Get to know your College: Taseef Farook

 

Meet Taseef Farook, a Research Associate in the College of Medicine and Public Health whose career has taken him from creating life-changing facial prosthetics to exploring the mysteries of what happens to our jaws while we sleep. With a background in dentistry, maxillofacial prosthetics, and digital healthcare innovation, he now combines dental research and sleep medicine to better understand (and treat) the night-time habits that affect our health.

What is your role and what does your work focus on? 

I joined as a Research Associate to support A/Prof. Andrew Vakulin’s NHMRC-funded project investigates the night-to-night variability in breathing parameters among patients with obstructive sleep apnoea, its long-term health effects, and the effectiveness of available treatments.

Where did you work and / or study before joining CMPH / Flinders? 

I have a dental background from Bangladesh and a Masters in maxillofacial prosthetics from Malaysia. I completed my PhD at Adelaide Dental School, University of Adelaide, investigating why our jaws move the way they do. Throughout my PhD, one recurring theme was participants complaining about sleep bruxism, mouth breathing, jaw clicking, and soreness from daytime clenching. These issues are often linked to sleep health and are very relevant to dentistry, especially if you grind your enamel to the point where your teeth become so sensitive that you can no longer enjoy your morning coffee or that cold drink after a workout.

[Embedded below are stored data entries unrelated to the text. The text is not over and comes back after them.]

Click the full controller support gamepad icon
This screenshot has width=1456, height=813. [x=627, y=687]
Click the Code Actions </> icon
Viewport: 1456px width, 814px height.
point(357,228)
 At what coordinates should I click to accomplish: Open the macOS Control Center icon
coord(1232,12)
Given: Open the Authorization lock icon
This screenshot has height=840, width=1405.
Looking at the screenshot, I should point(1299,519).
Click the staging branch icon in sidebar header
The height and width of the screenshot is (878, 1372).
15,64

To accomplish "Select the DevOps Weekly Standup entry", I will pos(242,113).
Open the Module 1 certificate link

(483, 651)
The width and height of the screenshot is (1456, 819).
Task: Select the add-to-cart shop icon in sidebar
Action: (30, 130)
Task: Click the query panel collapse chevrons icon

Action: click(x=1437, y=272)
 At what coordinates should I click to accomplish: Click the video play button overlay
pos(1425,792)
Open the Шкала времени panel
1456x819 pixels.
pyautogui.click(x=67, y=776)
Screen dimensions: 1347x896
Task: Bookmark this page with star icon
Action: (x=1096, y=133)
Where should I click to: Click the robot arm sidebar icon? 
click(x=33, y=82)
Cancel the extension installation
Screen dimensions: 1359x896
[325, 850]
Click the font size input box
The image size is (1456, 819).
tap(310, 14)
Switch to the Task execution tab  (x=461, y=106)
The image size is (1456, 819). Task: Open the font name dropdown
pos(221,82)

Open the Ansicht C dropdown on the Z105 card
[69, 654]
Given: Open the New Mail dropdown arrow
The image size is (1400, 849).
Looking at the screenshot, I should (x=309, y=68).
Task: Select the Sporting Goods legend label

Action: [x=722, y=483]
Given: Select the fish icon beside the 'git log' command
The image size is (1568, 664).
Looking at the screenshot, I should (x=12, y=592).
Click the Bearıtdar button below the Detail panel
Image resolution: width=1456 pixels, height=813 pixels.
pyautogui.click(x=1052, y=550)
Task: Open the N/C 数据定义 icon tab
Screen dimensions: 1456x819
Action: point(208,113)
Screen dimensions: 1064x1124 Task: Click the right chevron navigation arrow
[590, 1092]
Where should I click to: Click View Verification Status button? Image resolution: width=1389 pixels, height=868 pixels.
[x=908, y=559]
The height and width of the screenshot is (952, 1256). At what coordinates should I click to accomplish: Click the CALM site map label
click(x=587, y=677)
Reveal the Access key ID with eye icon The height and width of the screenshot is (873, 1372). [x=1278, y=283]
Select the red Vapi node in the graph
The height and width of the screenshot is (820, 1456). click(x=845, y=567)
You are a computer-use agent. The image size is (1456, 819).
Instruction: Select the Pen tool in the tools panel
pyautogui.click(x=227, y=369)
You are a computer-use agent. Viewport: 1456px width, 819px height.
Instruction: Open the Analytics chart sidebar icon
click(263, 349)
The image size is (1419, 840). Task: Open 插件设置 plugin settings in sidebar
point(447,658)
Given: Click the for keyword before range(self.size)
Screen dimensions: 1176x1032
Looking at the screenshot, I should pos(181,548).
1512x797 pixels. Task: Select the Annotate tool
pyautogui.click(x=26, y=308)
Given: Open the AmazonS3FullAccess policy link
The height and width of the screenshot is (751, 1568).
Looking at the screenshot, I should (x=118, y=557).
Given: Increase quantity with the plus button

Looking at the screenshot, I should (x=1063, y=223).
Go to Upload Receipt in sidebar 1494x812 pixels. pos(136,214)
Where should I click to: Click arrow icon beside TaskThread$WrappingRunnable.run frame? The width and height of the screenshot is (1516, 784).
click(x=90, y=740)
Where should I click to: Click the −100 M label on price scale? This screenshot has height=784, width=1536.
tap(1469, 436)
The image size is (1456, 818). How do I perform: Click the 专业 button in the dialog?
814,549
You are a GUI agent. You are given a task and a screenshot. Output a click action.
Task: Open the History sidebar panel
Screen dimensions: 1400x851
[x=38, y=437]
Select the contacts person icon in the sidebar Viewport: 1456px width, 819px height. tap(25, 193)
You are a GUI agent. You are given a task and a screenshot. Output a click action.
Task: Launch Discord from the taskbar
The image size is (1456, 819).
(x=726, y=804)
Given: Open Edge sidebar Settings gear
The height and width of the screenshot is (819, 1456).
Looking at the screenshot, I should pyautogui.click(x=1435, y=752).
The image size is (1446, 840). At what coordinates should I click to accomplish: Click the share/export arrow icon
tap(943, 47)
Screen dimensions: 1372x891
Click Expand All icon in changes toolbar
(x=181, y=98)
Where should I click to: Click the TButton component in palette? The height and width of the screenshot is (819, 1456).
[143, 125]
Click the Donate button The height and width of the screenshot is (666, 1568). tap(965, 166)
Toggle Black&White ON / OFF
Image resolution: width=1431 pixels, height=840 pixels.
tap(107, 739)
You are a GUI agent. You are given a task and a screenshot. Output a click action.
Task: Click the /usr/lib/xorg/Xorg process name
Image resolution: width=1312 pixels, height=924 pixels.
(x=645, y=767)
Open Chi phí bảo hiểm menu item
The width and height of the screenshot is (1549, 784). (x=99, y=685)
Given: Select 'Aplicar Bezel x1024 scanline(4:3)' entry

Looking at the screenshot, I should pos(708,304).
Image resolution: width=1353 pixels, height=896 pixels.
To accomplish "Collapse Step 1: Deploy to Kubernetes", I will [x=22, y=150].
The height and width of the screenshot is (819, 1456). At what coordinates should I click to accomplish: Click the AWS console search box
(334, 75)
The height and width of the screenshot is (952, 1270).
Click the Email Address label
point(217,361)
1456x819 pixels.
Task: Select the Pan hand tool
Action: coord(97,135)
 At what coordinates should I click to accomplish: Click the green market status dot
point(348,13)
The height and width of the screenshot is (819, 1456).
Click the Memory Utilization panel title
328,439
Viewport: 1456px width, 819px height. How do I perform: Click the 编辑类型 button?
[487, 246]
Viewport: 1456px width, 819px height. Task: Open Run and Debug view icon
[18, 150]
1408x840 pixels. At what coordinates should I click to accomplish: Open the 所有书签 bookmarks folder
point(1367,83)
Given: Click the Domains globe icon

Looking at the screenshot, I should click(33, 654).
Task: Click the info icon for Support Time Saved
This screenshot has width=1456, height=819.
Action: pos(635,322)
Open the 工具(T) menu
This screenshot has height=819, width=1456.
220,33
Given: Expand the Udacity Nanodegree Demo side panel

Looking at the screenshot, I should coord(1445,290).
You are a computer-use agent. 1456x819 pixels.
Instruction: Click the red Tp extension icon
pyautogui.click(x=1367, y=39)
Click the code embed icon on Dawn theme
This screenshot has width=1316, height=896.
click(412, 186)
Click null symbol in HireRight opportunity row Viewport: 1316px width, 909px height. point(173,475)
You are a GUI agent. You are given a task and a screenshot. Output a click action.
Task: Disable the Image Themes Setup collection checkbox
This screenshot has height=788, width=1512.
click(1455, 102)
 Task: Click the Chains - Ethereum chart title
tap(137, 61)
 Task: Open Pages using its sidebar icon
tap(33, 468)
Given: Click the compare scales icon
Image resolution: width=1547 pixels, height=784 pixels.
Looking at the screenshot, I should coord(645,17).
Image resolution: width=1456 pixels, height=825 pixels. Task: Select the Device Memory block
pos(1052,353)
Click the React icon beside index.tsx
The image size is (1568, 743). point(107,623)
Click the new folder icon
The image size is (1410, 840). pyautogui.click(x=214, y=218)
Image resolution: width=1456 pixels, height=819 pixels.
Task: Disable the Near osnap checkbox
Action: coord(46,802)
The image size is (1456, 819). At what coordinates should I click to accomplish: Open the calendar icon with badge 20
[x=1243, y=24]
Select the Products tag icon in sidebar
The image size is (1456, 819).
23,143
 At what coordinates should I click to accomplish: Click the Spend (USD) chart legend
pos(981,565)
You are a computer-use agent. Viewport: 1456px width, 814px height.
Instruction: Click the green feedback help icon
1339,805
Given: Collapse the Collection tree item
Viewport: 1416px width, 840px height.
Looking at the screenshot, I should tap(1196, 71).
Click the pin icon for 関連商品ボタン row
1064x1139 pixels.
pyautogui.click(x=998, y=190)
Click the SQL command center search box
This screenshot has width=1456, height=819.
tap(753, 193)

Dentistry is largely a daytime trade, and what happens at night for a patient often remains a mystery to us…unless, of course, you can make a career out of watching strangers sleep! I suppose I am one of those lucky few. I wanted to understand sleep disorders, how treatments are approached, and how dental and sleep research can be combined to produce meaningful dental sleep medicine research in South Australia. In that regard, I feel humbled to have been given the opportunity to conduct research and learn from some of the finest sleep researchers South Australia has to offer.

Can you share a memorable experience or project from your career that had a significant impact on you?

In Malaysia, I first became involved in research while working with a multidisciplinary team providing prosthetic rehabilitation for patients who had lost facial features due to road traffic accidents, debilitating illnesses, or cancer surgery. One case that stayed with me was an eight-year-old boy who had lost an eye at an early age due to an early childhood illness and was now being bullied by his peers. He told us he didn’t care about being able to see through a fake eye; he just wanted to look “normal.”

The case posed quite a few challenges. Prostheses made using conventional methods were not retentive enough because the growing child’s eye muscles had collapsed after years without an eye.

To be honest, I was surprised when an entire team of multidisciplinary experts assigned me to the group tasked with researching and replicating a novel digital technique to solve the issue; I was the first to question their decision. In hindsight, I’m glad they stood their ground, even if their reasoning was that a lazy person with sufficient background knowledge often finds the most efficient and innovative solutions when put on the spot.

After a gruelling phase of trial and error, we finally developed a prosthesis that worked. When the nurse led the boy to a mirror to teach him how to put it on and take it off, the first thing he did after wearing it was turn to me and smile.

That was the moment I knew I wanted to pursue research further. Five years, one PhD, 60+ publications, 3 grants, and 6 awards later, my research career is still going (reasonably) strong…and as far as I know, most of my research participants are still alive!

How do you like to relax or spend your spare time?

Considering how much I love travelling and engaging with people, many are surprised when I say my ideal way to relax isn’t jetting off to some exotic destination, but rather keeping to myself at home. They often stare at me in disbelief, as if they’d expected me to spend my free time skydiving off an active volcano for fun. Honestly, if I have some spare time, I enjoy staying at home, playing video games or working on the sequel to my flop comedy-thriller novel series Unpopular Opinions.